Promoting E-Commerce without leaving consumers behind

Lusaka, March 15, 2018

World Consumer Rights Day

The theme for this year’s celebration is ‘Promoting E-Commerce without leaving consumers behind.’ E-commerce is when goods and/or services are offered through the internet. Amongst the main advantages of e-commerce is the ability for consumers to reach a global market. What this means is that technology is increasingly beginning to play a bigger role in our lives – not only in Zambia but in the world.

The growing importance of internet in Zambia calls for a serious consideration of a number of consumer issues in the area of e-commerce, but what is most relevant for today’s discussion is really the issue of the digital divide. The digital divide is defined as the gulf between those who have ready access to computers and the Internet, and those who do not. How do we make sure that no one is left behind? Around the world, e-Commerce has changed lives drastically for both buyers and sellerswith emerging countries accounting for most of this growth but this issue remains a pressing concern.

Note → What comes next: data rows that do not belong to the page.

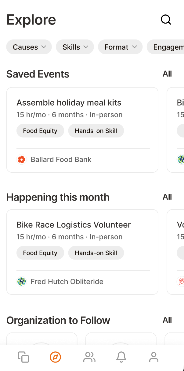Screen dimensions: 184x371
Task: Open the profile person icon
Action: click(154, 357)
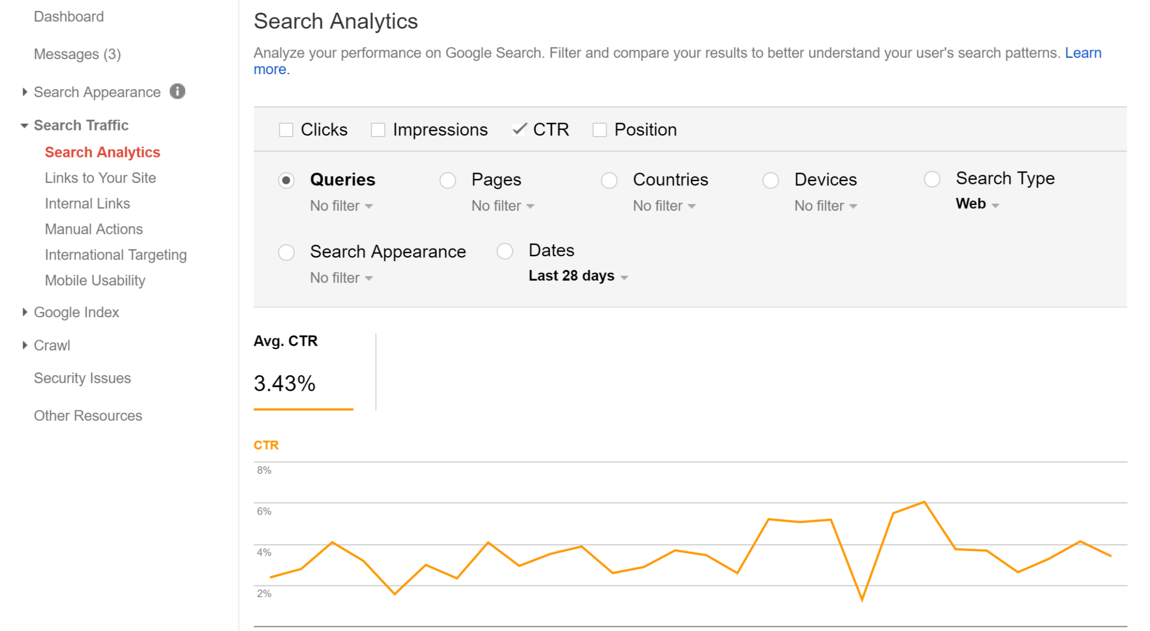Select the Dates grouping option
The image size is (1150, 631).
click(x=505, y=251)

According to ZICTA’s ICT survey report, in 2015, the proportion of individuals that knew how to use the internet stood at 8.8 percent. In the report it was marked as an improvement from 4.8%, which indeed it was, but what it meant is that over 90% of the population still had no access to the internet. And so, when we talk about not leaving consumers behind, it is this 90 percent of the population that was are talking about. These statistics however are at the national level. Disaggregated into rural/urban statistics, in the urban areas, 16.8 percent of individuals have access to the internet while only 3.2 percent in the rural areas have access to the internet.

Zambia is considered to have one of the highest inequality rates in the world. And in fact, according to statistics, we are worsening over the years. In 2010, as a measure of inequality we had a gini coefficient of 0.65, five years later this increased to 0.69. What this means is that the gap between the haves and have nots, the rich and the poor in our country, is worsening – it means that as a country we are leaving people behind. And in e-commerce we are already starting to see that trend – so what can we do to realise this year’s theme and ‘not leave any consumer behind’?

Some of the key issues that affect consumer access to e-commerce and the internet at large is the high illiteracy levels as adult literacy stands at 63%.Additionally high poverty levels also impact on ICT and internet use, as 40.8% of the country’s population reportedly lives in poverty. Another key constraint for inclusive e-commerce in developing countries, is the general lack of consumer trust and confidence in electronic commerce platforms, especially those that border on security concerns. Consumers that are online need the same protection as those offline. Consumers are concerned with data insecurity, inadequate T&Cs, lack of accountability, difficulty in package consideration, identity theft and fraud, irreversibility of payments.

To ensure that in promoting e-commerce consumers are not be left behind, all key stakeholders have a role to play. We therefore urge the government to create more opportunities for the adoption of ICT in underserved areas. It is important to ensure that infrastructure is rolled out to rural areas as this remains a key inclusive ingredient for most developing countries.

Additionally, there is a need for strong legal and regulatory frameworks which ensure that consumers are protected and can trust online transactions. These are critical in enhancing inclusive e-commerce. To this effect we applaud the Ministry of Transport and Communications, for introducing an e-commerce Bill to Parliament, which among other things will protect online consumers from unfair trading.

To our fellow regulators, we urge you to provide clear information on rights and obligations of business and consumers in the digital marketplace by service providers is critical to having an inclusive consumer base. This enables them to make informed digital choices. Consumers that are online need the same protection as those offline.
To our fellow e-commerce suppliers: while e-commerce remains new to Zambia, we share the same underlying aim of bringing about important and much needed benefits for the consumer and it is important that we ensure that those rights are not infringed upon by ensuring timely, quality and correct delivery of goods and services.
Lastly, to our fellow consumers: although we have certain rights that we must acquaint ourselves with, we as consumers should also seek to be aware of the risks and new threats so that we may enter the digital market as equal partners and make well-informed decisions.